# What a night!!



## HallowSusieBoo (Aug 11, 2009)

So this is how it felt last year - I never want to forget the feeling! Especially now when it is only Spring and the Halloween 2010 season is months away.


HallowSusieBoo said:


> *HALLOW FORUM FRIENDS! I Just had to take a moment to state my profound appreciation for the frantic, exhausting, absolutely all time crazy wonderful Halloween night! The ideas and encouragement from the Forum made this year's Halloween a great experience and pulled us through for sure.
> 
> 24 hours ago - the forecast was for dismal rain, high winds and below freezing temps. BUT somehow Mother Nature smiled on us in Ohio - at least in our area and the weather turned out to be grand! I just got back in from a full - moon stroll out to the street to stand and take it all in.

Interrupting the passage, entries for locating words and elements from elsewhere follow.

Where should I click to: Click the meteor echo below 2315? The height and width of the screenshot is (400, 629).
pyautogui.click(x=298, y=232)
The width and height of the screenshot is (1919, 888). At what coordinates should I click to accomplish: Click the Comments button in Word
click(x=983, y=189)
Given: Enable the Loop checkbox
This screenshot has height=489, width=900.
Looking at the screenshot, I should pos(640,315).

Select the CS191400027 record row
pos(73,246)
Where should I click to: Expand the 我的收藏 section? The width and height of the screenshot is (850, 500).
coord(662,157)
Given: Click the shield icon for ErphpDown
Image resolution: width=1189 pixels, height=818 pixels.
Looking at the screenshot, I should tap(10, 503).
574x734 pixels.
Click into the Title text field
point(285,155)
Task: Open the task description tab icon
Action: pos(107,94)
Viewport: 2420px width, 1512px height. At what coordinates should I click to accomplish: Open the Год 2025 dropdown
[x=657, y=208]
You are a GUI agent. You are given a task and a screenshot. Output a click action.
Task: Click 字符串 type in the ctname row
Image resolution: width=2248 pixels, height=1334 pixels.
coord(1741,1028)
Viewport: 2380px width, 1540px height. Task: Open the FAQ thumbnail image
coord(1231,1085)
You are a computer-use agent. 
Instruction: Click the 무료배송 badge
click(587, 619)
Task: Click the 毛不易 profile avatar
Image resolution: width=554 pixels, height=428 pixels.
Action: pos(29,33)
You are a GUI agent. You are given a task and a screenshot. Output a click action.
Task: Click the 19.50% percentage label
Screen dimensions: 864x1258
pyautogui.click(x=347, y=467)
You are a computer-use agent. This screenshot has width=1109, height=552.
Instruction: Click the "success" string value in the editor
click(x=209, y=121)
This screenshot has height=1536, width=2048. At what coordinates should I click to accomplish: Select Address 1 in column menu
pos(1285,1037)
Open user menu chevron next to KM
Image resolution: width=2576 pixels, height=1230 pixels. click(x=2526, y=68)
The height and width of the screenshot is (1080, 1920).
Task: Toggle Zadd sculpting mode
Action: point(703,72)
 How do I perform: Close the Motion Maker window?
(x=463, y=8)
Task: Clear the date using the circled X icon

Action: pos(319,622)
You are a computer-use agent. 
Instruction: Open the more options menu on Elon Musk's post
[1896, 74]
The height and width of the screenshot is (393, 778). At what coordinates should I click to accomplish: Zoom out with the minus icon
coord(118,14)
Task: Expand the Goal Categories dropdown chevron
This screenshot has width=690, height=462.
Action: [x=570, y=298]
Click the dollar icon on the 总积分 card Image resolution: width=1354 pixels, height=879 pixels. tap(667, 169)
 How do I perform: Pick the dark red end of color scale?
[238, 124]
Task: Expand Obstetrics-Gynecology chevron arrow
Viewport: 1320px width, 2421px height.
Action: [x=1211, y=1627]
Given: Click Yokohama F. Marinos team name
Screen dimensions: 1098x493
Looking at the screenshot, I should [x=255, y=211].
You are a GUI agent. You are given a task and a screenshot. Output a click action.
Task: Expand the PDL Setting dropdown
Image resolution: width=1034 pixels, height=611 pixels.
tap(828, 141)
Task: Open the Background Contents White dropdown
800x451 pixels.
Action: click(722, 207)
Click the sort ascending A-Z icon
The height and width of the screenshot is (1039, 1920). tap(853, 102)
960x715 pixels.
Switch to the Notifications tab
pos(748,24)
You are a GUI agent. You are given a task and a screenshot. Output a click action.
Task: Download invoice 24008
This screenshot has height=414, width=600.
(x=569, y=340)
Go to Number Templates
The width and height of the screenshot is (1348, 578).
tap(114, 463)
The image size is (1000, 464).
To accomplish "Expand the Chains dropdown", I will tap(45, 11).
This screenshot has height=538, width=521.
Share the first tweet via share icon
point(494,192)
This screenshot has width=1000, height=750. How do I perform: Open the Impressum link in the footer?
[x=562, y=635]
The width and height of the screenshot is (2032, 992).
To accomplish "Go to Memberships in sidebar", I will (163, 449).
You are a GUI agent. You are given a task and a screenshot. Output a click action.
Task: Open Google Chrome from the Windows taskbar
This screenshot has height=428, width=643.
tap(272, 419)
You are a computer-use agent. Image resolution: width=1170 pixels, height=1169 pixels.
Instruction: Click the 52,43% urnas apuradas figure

My witch costume is off - 150+ neighbors have devoured the hot dogs, cupcakes and drinks we served at our after TOT "Final Boo", everyone's gone home - and the house is now quiet.
> 
> ...


----------



## Spookilicious mama (Feb 27, 2008)

*I can not tell you just how much I thoroughly enjoyed reading this! It puts me right in the mood for Halloween 2010 While I am not exactly sure just what we are doing...keeping it the same or changing it up...I do know I will be adding as I usually do. So thank you girlfriend for keeping the spirit alive!!!*


----------